◆ PROBLEM DESCRIPTION ◆
Only one stretch of the data below is needed. Output the lines from the one with "Click the locals() link" up to and including the one with "You are a computer-use agent. Image resolution: width=1120", exactly as they stand.

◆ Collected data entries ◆
----------

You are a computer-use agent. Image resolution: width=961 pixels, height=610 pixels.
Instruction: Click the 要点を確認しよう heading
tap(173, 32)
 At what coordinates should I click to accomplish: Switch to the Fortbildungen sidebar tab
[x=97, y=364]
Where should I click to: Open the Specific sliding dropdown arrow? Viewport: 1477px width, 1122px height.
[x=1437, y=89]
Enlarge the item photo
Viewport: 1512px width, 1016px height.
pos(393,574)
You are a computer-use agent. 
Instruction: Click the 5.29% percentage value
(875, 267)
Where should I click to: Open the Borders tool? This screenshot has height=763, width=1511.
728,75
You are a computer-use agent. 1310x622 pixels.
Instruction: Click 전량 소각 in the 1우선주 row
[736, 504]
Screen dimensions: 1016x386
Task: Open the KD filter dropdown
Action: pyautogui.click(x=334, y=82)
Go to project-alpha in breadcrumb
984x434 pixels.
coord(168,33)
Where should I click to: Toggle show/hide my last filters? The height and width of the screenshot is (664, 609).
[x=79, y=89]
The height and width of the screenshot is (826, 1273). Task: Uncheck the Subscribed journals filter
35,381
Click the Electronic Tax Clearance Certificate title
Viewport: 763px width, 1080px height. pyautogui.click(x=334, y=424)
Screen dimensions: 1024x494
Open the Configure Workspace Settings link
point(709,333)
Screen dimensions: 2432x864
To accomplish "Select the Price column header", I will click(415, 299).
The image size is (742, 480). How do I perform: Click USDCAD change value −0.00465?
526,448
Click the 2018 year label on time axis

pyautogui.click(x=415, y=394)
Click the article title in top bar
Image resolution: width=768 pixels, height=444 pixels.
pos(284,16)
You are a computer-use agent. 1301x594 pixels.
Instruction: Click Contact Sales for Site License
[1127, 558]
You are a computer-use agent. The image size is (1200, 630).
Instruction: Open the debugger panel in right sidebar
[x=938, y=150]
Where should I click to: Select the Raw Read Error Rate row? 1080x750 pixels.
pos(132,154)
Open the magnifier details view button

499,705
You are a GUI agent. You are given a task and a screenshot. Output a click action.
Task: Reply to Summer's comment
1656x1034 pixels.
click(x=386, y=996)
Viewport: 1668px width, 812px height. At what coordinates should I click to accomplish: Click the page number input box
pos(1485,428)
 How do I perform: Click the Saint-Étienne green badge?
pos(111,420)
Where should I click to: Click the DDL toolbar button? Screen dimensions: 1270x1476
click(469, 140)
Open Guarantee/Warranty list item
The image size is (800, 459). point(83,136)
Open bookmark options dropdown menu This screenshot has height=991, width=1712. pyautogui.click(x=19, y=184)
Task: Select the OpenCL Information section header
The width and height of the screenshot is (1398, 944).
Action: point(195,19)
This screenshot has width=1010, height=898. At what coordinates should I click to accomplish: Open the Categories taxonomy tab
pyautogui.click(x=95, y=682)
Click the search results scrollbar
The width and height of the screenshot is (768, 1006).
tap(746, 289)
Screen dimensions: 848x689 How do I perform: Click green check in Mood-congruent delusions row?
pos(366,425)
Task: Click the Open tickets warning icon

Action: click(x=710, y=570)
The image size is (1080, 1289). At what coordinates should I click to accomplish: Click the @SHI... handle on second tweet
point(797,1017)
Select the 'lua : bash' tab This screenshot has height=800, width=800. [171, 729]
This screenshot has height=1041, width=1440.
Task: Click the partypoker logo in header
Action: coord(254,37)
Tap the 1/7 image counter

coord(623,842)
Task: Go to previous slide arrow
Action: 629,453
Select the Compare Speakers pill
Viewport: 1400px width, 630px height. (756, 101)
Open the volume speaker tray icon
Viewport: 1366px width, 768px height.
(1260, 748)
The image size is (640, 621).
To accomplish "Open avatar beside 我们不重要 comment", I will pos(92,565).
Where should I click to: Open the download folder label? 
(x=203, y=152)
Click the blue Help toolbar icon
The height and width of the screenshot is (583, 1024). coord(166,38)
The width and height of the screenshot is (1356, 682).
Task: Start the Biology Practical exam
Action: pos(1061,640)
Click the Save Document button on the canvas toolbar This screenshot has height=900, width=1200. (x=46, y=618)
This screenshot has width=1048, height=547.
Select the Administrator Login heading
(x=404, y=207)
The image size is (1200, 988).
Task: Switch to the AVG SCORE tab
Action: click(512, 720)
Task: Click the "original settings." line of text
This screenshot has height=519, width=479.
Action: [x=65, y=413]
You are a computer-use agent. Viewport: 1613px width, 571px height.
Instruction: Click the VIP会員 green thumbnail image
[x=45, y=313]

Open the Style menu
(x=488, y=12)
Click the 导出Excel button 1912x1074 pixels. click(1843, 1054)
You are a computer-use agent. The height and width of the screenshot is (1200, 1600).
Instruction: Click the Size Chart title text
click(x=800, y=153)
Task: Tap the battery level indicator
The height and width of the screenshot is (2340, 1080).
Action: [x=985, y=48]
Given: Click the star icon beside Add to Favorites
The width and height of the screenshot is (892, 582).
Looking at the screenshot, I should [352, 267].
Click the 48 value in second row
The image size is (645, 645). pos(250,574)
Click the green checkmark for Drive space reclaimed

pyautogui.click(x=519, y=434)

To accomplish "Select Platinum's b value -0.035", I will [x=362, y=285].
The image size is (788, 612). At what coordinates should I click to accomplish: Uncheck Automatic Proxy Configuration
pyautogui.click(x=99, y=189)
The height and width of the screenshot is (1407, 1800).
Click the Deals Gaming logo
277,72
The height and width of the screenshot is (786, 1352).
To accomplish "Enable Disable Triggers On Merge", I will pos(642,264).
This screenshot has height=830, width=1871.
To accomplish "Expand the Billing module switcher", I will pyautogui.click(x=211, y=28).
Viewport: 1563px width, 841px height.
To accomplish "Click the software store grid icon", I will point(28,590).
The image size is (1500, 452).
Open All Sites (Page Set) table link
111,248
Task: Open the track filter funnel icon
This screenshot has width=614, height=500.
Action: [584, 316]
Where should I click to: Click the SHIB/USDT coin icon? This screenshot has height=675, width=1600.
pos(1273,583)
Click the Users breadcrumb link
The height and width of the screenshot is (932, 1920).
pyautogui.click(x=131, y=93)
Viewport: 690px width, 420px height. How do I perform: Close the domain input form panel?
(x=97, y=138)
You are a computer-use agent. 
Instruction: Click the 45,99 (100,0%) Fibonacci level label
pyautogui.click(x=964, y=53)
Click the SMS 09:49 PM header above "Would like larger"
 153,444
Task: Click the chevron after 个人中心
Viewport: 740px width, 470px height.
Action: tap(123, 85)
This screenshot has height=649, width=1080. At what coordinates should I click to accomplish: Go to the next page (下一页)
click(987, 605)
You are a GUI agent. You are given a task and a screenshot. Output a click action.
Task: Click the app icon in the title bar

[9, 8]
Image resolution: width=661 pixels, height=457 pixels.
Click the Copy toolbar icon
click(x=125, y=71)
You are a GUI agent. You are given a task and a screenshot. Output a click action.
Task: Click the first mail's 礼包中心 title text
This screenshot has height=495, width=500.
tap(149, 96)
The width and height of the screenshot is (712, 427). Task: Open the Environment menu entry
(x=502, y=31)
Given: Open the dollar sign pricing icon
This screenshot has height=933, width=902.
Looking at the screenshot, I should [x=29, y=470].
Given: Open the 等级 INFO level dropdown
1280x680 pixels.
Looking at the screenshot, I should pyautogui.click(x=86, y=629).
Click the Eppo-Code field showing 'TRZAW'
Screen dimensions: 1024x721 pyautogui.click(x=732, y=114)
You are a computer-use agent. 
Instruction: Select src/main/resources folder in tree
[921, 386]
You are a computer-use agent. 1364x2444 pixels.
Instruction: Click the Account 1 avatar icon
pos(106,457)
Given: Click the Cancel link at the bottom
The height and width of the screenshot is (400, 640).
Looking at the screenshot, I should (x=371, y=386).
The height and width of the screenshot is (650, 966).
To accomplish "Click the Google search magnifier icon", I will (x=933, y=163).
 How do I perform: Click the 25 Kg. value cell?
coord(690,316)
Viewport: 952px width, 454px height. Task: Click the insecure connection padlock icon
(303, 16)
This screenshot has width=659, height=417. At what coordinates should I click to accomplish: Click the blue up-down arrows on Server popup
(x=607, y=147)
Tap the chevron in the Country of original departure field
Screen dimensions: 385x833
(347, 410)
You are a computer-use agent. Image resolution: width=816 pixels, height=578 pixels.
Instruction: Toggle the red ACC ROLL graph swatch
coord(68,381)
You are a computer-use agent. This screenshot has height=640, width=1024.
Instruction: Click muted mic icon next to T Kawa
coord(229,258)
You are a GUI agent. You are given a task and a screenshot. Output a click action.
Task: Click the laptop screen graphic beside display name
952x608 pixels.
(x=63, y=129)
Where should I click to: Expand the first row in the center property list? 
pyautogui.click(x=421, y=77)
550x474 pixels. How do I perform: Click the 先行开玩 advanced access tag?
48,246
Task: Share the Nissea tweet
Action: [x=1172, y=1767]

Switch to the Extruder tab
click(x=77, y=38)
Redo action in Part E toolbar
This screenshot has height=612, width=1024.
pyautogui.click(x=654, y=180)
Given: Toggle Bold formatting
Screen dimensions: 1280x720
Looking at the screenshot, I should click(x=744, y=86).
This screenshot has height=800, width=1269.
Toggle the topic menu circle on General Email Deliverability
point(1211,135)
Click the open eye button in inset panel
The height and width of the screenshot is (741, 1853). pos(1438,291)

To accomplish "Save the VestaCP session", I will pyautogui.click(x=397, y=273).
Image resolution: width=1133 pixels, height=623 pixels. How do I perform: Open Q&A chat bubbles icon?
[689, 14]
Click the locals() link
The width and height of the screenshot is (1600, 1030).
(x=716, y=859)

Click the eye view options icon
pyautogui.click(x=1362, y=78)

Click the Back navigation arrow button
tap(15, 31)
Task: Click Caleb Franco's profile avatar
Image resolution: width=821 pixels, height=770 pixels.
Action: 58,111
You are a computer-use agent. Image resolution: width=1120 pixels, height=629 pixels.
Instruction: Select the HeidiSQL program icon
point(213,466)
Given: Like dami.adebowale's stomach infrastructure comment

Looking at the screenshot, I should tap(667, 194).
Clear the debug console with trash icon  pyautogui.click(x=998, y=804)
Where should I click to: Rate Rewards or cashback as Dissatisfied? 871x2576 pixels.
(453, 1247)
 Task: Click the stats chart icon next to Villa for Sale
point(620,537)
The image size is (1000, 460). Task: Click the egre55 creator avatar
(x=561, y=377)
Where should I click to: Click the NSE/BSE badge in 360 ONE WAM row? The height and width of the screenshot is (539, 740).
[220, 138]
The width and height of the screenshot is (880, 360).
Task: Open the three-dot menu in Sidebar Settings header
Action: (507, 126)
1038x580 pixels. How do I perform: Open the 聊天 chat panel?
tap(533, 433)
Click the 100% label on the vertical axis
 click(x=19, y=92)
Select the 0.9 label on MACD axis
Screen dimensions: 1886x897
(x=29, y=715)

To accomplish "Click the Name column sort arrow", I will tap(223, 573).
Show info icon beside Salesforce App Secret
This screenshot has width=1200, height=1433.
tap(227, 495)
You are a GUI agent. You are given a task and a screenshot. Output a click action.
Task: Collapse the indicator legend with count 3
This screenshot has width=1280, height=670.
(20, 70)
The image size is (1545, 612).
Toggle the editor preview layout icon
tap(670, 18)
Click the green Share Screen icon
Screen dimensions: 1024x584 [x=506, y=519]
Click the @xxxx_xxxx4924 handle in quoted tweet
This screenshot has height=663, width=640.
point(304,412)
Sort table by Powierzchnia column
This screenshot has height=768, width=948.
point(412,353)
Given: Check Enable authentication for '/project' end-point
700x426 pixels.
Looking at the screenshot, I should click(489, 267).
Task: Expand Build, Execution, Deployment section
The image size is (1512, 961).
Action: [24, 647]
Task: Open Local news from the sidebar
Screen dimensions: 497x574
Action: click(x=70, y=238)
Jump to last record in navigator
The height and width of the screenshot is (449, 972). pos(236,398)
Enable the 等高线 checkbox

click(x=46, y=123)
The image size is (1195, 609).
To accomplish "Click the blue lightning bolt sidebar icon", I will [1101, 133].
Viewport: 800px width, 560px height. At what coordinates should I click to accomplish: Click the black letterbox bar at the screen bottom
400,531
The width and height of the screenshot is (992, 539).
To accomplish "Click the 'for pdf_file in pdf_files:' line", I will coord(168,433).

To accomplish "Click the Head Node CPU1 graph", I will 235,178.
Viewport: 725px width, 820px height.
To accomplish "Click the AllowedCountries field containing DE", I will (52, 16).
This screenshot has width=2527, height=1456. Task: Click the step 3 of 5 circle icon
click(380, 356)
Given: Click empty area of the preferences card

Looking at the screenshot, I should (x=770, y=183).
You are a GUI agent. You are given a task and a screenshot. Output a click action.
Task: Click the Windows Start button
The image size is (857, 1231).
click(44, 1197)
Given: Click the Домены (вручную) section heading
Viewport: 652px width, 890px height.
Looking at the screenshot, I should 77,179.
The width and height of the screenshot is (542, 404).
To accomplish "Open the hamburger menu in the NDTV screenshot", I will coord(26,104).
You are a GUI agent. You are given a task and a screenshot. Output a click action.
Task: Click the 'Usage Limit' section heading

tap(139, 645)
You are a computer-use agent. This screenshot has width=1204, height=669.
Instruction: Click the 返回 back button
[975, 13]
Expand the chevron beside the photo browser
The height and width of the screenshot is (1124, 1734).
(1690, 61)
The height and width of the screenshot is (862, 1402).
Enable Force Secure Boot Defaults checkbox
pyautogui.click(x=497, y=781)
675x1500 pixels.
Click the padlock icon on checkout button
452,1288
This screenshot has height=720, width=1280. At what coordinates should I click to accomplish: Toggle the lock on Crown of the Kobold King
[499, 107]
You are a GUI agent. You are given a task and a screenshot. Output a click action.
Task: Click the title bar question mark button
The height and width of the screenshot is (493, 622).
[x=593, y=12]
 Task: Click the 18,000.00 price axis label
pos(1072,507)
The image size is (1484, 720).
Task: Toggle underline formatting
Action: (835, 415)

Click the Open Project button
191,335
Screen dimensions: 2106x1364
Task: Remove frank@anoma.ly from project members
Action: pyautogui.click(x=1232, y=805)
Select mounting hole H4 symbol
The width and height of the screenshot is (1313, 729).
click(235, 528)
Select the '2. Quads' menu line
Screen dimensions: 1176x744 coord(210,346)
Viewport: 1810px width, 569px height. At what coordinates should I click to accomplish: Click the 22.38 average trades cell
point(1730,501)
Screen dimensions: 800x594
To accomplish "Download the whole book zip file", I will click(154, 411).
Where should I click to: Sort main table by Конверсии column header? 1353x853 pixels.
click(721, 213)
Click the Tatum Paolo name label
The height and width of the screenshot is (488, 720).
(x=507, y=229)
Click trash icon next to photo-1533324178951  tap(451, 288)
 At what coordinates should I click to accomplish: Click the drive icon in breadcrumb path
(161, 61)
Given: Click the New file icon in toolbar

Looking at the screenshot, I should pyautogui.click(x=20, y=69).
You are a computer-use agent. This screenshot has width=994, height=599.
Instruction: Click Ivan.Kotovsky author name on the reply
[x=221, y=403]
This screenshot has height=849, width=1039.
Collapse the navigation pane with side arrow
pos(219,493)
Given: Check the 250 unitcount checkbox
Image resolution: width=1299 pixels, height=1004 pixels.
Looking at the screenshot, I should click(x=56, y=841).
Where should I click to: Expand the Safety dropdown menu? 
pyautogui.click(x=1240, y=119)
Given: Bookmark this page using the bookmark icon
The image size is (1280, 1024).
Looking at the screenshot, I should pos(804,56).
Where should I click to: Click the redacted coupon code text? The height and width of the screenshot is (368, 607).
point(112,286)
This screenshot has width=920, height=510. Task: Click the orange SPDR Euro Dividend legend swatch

----------

◆ RESULT BELOW ◆
Click the locals() link
The width and height of the screenshot is (1600, 1030).
(x=716, y=859)

Click the eye view options icon
pyautogui.click(x=1362, y=78)

Click the Back navigation arrow button
tap(15, 31)
Task: Click Caleb Franco's profile avatar
Image resolution: width=821 pixels, height=770 pixels.
Action: 58,111
You are a computer-use agent. Image resolution: width=1120 pixels, height=629 pixels.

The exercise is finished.